## Excerpt to read
━━━━━━━━━━
How Green Was My Valley (John Ford, 1941) (v) (r) ***** - This isn't the only measure of a great director, but it is, IMO, a pretty good one: this is one of about a dozen John Ford movies that if you told me was "his best" I'd nod and say "I can see that." I mean, I think his best movie is Wagon Master, but who'd argue against this one? This time around, I ended up having to watch it with the volume way down and, though I like the score, the music cues are the only "dated" part of the movie. Walter Pidgeon and Maureen O'Hara's final kiss is one of those timeless moments, when you feel you could be watching a great movie from 1917, 1930, 1941, 1957, 1972 - well, you get the picture.
━━━━━━━━━━
## Source data
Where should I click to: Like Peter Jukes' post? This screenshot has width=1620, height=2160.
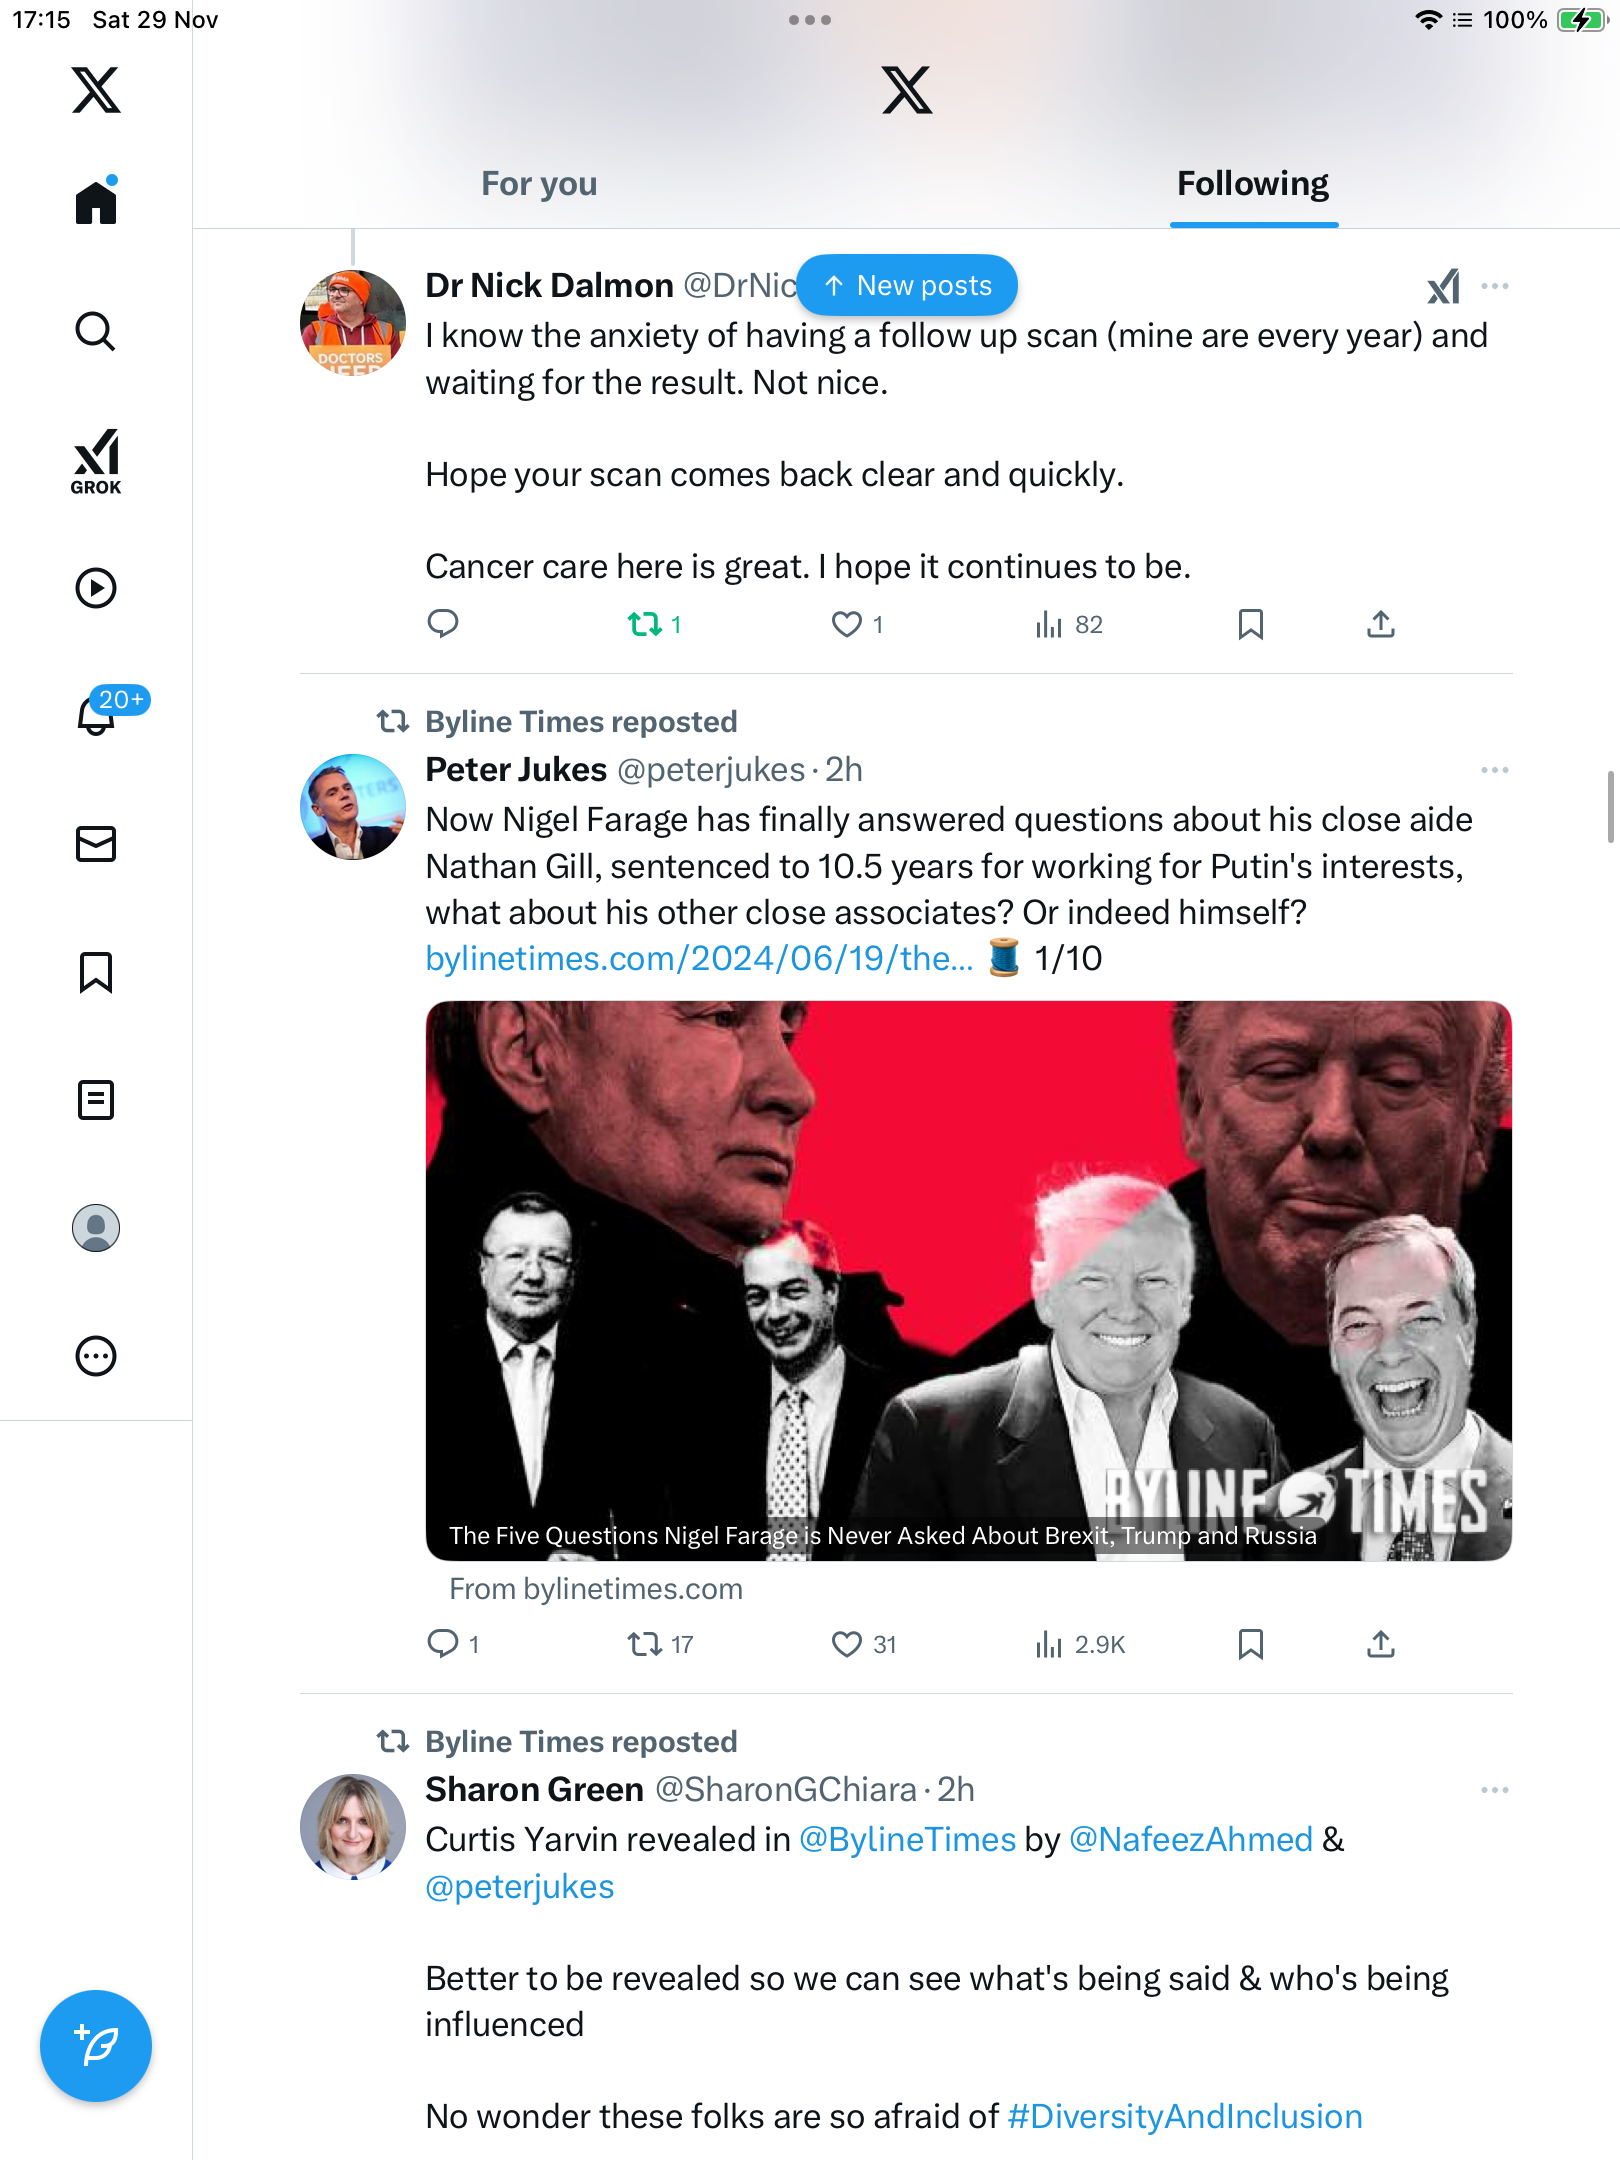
━━━━━━━━━━
## What is needed
Rename "Wagon Master" as "The Searchers" in the film review, and write out the passage from "How Green Was" up to and including "get the picture." with that change. Rely on the film review alone and leave the material out of it.

## Answer in full
How Green Was My Valley (John Ford, 1941) (v) (r) ***** - This isn't the only measure of a great director, but it is, IMO, a pretty good one: this is one of about a dozen John Ford movies that if you told me was "his best" I'd nod and say "I can see that." I mean, I think his best movie is The Searchers, but who'd argue against this one? This time around, I ended up having to watch it with the volume way down and, though I like the score, the music cues are the only "dated" part of the movie. Walter Pidgeon and Maureen O'Hara's final kiss is one of those timeless moments, when you feel you could be watching a great movie from 1917, 1930, 1941, 1957, 1972 - well, you get the picture.